Silêncio na usina

Se quiser, clique na imagem para visualizar melhor.
Moro no ponto A. A usina nuclear de Hamaoka fica no ponto B e ela foi desligada hoje. Entre ponto A e B, uns 40 km.
Não haverá racionamento porque ela correspondia a apenas 12% do consumo da província de Shizuoka ken. Os outros 88% virão de outras usinas que não sei onde estão, mas não estão tão perto como essa. E se estiverem, é melhor não saber, acho.
O desligamento foi um pedido do governo central de Tokyo por uma questão óbvia de segurança. A usina fica na Rota 150, como se vê no mapa. Eu pego essa rota no verão para ir para a praia de Sagara e passo em frente à usina e mano, é grande.
Pelo caminho, há daqueles cataventos gigantescos e espero que multipliquem-se.
Mas o material radioativo continua por lá.

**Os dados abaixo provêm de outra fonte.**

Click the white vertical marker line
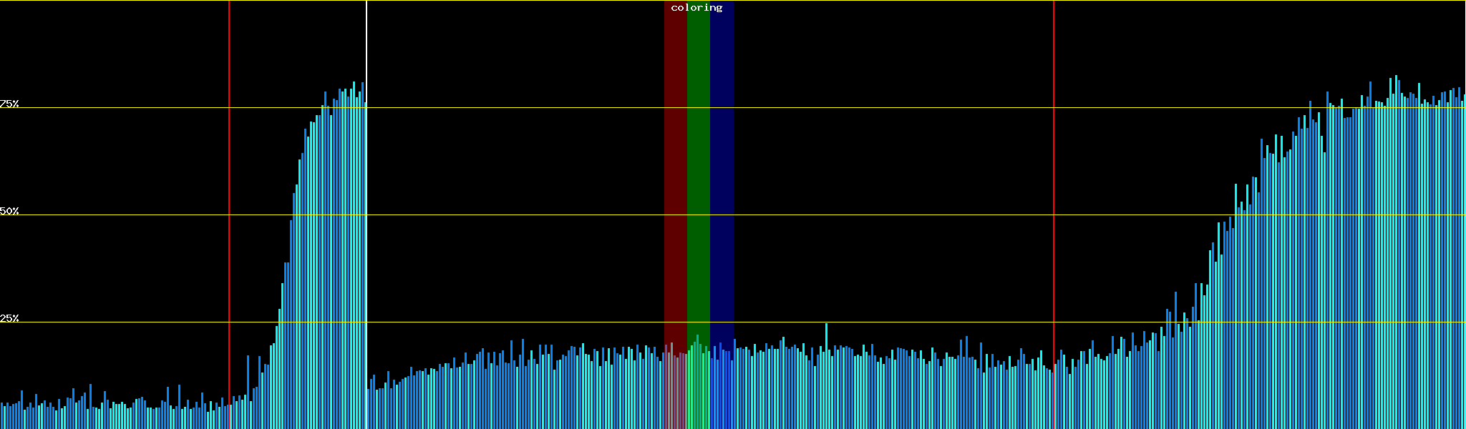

É como deixar o saco de lixo, mesmo que fechado, entre a porta da cozinha e da sala. Em algum momento, alguém vai tropeçar ou chutar o saco e tudo se esparrama, feito a batatinha da canção.
Esse alguém pode ser um terremoto, tsunami ou erro humano.
O fedor vai lotar sala, tv, batedeira e bolo de milho. Até que peguem a pá e a vassoura e abram janelas e liguem exaustores, o bolo de milho também virou lixo.
Então é melhor pedir uma pizza pra tudo acabar bem.